Imaginez un instant la violence que ce genre de discours peut avoir sur les personnes concernées ! Cette particularité importante pour chaque être humain (l’orientation affective et sexuelle) qui fait intrinsèquement partie de mon identité et de ma personnalité, cette particularité que je n’ai pas choisie mais qui s’est présentée à moi au courant de mon histoire personnelle, cette particularité dont je ne peux me défaire, elle est jugée (par la religion, la psychanalyse - ou plutôt l'usage qui est fait de l'une et de l'autre dans le débat public - et tous ceux qui sont sensés savoir et peuvent de ce fait porter un jugement dernier …) comme une erreur de la nature qui ne devrait pas y avoir sa place (mais qu’on tolère parce qu’on est charitable).
Je ne sais pas vous, mais moi, je hurle d’horreur ! Je me sens bafoué, meurtri, blessé à leur place. En analogie à J.F. Kennedy qui s’est exclamé dans le Berlin assiégé de 1963 : « Ick bin ein Berliner » (« Je suis un Berlinois », en dialecte berlinois), je dis pour exprimer ma profonde solidarité avec eux : « Je suis gay, je suis lesbien (sic !), je suis bi-, trans- et intersexuel ! »
J’en ai assez d’entendre certains chrétiens dire : la Parole de Dieu dit, deux points, ouvrez les guillemets et de citer toutes sortes de versets bibliques de Sodome et Gomorrhe à Romains 1 en passant par Lévitique 18 et 20 … Et puis, le pire : fermez les guillemets, fermez le ban, fin de la discussion, amen, alleluia, Dieu est contre ta particularité, ou tu changes, tu vis dans le célibat, tu suis un stage de « guérison » pour mettre tes polarités à plomb ou tu brûleras en enfer !
Nous lisons la même Bible, mais nous n’entendons pas la même Parole de Dieu. Moi, ma Parole de Dieu me parle de Son amour manifesté à travers les témoins humains de la Bible, et surtout Jésus-Christ, Parole de Dieu devenue chair. La Parole tout autre de Dieu s'est confiée à des êtres humains, s'est incarnée, a accepté la fragilité, s'est défaite de son absolu pour entrer dans la finitude d'un contexte humain, culturel, langagier. Ne pas accepter cette contextualité, cette fragilité est trahir la Parole de Dieu.

EXERCICES.
a – D'après le texte fourni, quelle phrase J.F. Kennedy a-t-il lancée dans le Berlin assiégé de 1963 ?
b – Recopiez toute la liste ci-dessous en changeant « screenshot » en « image », sans rien modifier d'autre. Laissez les images de côté dans votre réponse.

EXTRAITS DE LA LISTE.

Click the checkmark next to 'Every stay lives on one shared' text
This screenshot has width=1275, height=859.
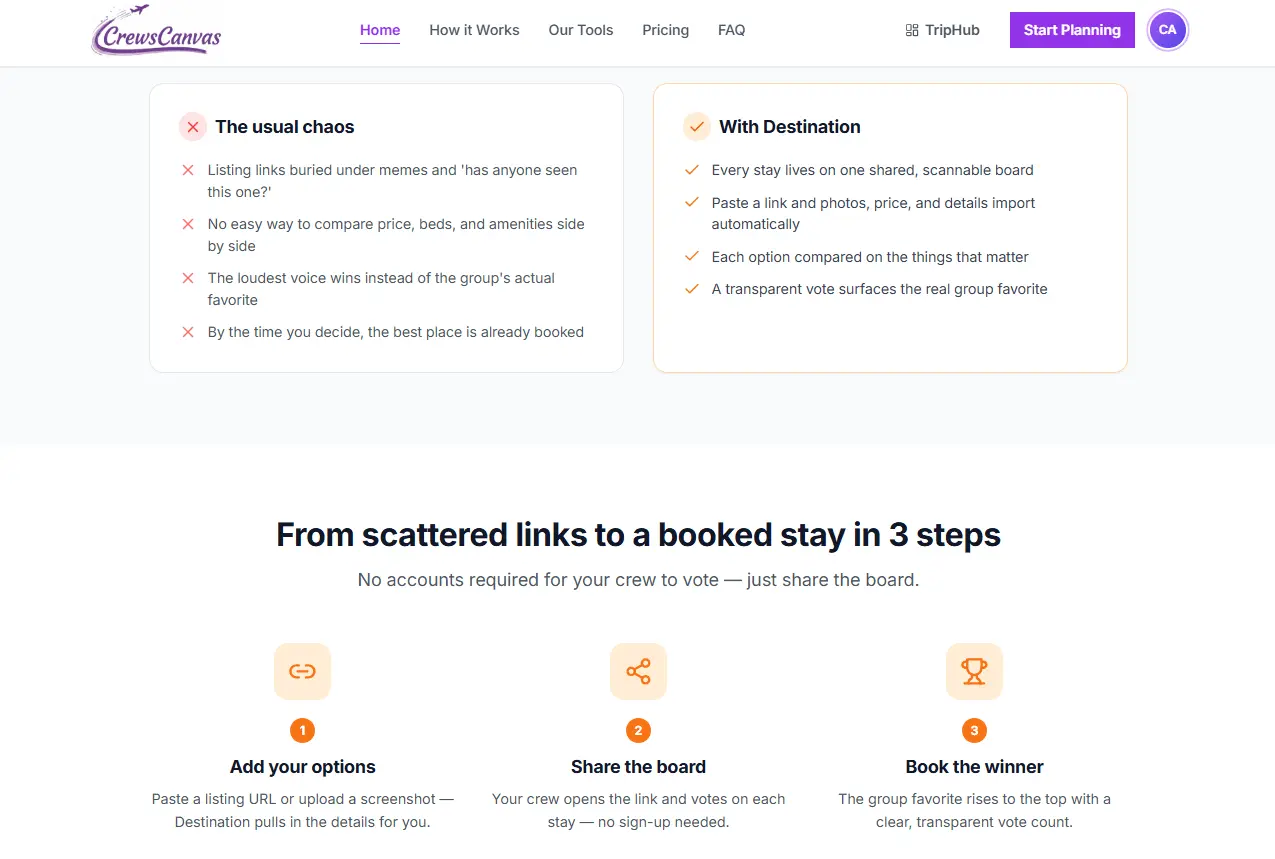pyautogui.click(x=691, y=170)
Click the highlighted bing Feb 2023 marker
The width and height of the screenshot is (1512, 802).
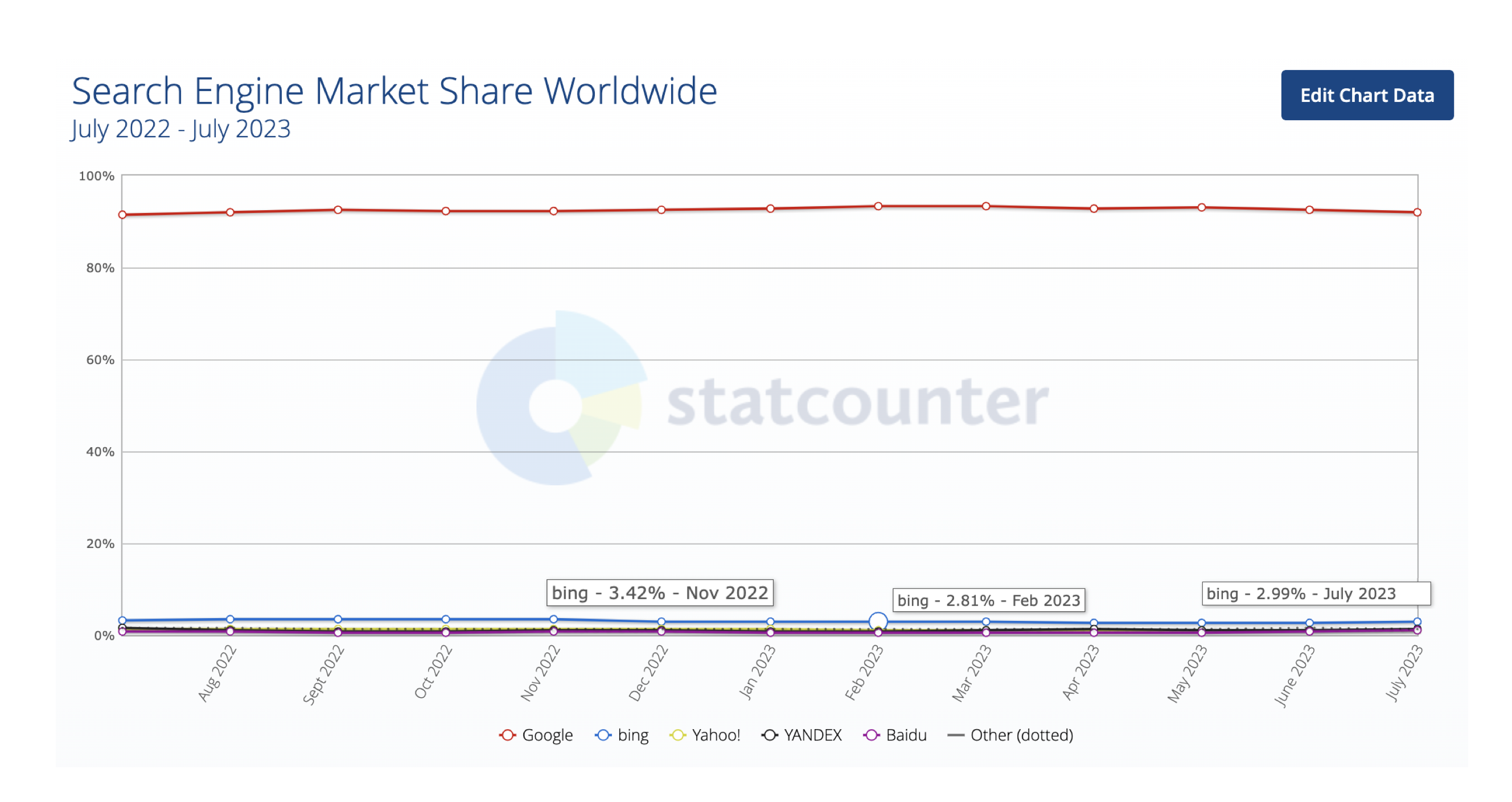point(877,621)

CORRIGÉ PAR EXERCICE.
a – « Ick bin ein Berliner » (« Je suis un Berlinois »).

b –
Click the checkmark next to 'Every stay lives on one shared' text
This image has width=1275, height=859.
pyautogui.click(x=691, y=170)
Click the highlighted bing Feb 2023 marker
The width and height of the image is (1512, 802).
point(877,621)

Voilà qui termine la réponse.